That’s a problem Intermix.io and its founders, Paul Lappas and Lars Kamp, hope to solve. Engineers get a granular look at all of the different nuances behind what’s happening with some specific function, from the query all the way through all of the paths it’s taking to get to its end result. The end product is one that helps data engineers monitor the flow of information going through their systems, regardless of the source, to isolate bottlenecks early and see where processes are breaking down. The company also said it has raised seed funding from Uncork Capital, S28 Capital, PAUA Ventures along with Bastian Lehman, CEO of Postmates and Hasso Plattner, founder of SAP.
“Companies realize being data driven is a key to success,” Kamp said. “The cloud makes it cheap and easy to store your data forever, machine learning libraries are making things easy to digest. But a company that wants to be data driven wants to hire a data scientist. This is the wrong first hire. To do that they need access to all the relevant data, and have it be complete and clean. That falls to data engineers who need to build data assembly lines where they are creating meaningful types to get data usable to the data scientist. That’s who we serve.”

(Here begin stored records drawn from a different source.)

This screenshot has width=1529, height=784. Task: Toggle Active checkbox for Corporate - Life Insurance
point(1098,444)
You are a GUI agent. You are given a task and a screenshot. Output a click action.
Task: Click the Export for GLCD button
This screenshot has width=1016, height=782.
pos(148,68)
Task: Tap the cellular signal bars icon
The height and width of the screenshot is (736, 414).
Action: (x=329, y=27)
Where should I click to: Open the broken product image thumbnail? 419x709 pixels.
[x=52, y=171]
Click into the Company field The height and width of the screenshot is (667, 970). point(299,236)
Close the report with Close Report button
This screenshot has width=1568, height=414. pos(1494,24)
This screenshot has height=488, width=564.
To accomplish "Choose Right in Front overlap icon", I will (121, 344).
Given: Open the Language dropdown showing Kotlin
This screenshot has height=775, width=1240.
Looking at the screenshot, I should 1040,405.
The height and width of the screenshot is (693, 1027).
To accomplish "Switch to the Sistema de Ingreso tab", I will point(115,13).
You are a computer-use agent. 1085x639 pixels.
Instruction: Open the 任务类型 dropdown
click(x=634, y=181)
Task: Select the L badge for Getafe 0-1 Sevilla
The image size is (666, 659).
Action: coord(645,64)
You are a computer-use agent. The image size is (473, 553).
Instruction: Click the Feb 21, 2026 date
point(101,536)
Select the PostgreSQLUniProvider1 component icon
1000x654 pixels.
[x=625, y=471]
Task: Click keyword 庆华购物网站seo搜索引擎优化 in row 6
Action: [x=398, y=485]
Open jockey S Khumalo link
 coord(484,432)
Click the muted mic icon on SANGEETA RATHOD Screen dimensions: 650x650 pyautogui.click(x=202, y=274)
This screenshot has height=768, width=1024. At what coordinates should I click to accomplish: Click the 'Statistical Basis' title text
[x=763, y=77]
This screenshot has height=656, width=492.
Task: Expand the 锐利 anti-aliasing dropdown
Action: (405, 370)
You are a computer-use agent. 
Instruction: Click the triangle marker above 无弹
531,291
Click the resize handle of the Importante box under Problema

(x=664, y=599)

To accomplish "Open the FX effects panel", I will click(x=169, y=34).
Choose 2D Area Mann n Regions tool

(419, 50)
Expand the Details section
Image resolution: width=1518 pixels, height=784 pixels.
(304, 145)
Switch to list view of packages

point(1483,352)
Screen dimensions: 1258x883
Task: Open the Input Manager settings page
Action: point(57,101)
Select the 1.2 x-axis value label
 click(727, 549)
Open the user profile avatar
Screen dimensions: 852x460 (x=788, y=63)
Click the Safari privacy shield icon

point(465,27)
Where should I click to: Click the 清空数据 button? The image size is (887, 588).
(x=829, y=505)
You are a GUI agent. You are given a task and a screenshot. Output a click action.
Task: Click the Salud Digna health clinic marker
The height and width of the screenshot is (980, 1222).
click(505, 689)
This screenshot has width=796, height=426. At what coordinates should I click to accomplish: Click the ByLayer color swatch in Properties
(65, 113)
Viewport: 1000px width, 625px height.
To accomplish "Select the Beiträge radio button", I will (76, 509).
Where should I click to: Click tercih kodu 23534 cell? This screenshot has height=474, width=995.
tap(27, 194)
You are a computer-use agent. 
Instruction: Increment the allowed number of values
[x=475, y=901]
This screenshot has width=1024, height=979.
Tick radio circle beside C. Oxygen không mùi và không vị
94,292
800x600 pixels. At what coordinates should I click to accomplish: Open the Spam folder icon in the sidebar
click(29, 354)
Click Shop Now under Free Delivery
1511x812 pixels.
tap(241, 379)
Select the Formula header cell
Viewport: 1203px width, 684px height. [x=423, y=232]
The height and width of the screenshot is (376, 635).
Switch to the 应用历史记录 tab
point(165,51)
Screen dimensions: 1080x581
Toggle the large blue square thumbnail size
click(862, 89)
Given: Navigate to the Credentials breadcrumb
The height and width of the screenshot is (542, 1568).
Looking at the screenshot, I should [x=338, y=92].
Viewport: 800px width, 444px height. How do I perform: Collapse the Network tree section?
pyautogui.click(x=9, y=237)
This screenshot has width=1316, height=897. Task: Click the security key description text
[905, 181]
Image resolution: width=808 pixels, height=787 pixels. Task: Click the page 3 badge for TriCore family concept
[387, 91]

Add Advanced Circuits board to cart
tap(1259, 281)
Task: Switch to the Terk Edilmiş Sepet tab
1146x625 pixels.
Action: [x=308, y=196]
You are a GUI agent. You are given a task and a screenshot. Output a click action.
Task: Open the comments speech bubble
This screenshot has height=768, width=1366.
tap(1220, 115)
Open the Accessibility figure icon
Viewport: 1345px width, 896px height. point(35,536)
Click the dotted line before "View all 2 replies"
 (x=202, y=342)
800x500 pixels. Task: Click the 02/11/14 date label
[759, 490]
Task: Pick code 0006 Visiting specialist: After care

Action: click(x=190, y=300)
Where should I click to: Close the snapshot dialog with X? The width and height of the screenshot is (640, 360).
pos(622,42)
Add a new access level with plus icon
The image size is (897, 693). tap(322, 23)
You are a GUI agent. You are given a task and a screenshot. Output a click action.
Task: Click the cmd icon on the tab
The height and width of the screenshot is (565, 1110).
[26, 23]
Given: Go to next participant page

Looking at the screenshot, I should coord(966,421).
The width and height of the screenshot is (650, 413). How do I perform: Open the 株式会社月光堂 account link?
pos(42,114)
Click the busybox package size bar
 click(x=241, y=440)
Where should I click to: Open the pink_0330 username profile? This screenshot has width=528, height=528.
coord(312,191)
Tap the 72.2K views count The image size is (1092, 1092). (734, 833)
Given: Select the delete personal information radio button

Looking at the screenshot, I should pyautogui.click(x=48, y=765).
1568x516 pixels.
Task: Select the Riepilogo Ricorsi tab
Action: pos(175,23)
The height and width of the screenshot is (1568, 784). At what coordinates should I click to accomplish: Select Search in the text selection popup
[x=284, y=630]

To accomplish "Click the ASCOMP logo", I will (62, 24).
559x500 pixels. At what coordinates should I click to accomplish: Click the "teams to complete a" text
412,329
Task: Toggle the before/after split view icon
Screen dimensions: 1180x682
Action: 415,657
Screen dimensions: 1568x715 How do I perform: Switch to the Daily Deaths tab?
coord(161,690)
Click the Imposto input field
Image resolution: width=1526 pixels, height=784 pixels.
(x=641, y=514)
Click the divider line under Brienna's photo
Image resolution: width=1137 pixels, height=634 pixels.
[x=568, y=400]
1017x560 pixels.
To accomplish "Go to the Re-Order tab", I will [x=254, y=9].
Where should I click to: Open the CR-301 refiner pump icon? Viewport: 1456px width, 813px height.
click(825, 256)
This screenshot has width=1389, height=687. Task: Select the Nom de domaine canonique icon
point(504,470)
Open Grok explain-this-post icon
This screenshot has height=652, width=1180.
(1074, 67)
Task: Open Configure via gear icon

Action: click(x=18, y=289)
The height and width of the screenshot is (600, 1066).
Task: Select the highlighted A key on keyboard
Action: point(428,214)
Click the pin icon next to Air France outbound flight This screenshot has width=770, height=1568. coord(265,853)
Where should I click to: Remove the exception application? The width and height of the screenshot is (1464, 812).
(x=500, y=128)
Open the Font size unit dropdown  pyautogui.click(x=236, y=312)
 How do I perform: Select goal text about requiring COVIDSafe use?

Intermix.io works in a couple of ways: First, it tags all of that data, giving the service a meta-layer of understanding what does what, and where it goes; second, it taps every input in order to gather metrics on performance and help identify those potential bottlenecks; and lastly, it’s able to track that performance all the way from the query to the thing that ends up on a dashboard somewhere. The idea here is that if, say, some server is about to run out of space somewhere or is showing some performance degradation, that’s going to start showing up in the performance of the actual operations pretty quickly — and needs to be addressed.
All of this is an efficiency play that might not seem to make sense at a smaller scale. The waterfall of new devices that come online every day, as well as more and more ways of understanding how people use tools online, even the smallest companies can quickly start building massive data sets. And if that company’s business depends on some machine learning happening in the background, that means it’s dependent on all that training and tracking happening as quickly and smoothly as possible, with any hiccups leading to real-term repercussions for its own business.
Intermix.io isn’t the first company to try to create some application performance management software. There are others like Data Dog and New Relic, though Lappas says that the primary competition from them comes in the form of traditional APM software with some additional scripts tacked on. However, data flows are a different layer altogether, which means they require a more unique and custom approach to addressing that problem.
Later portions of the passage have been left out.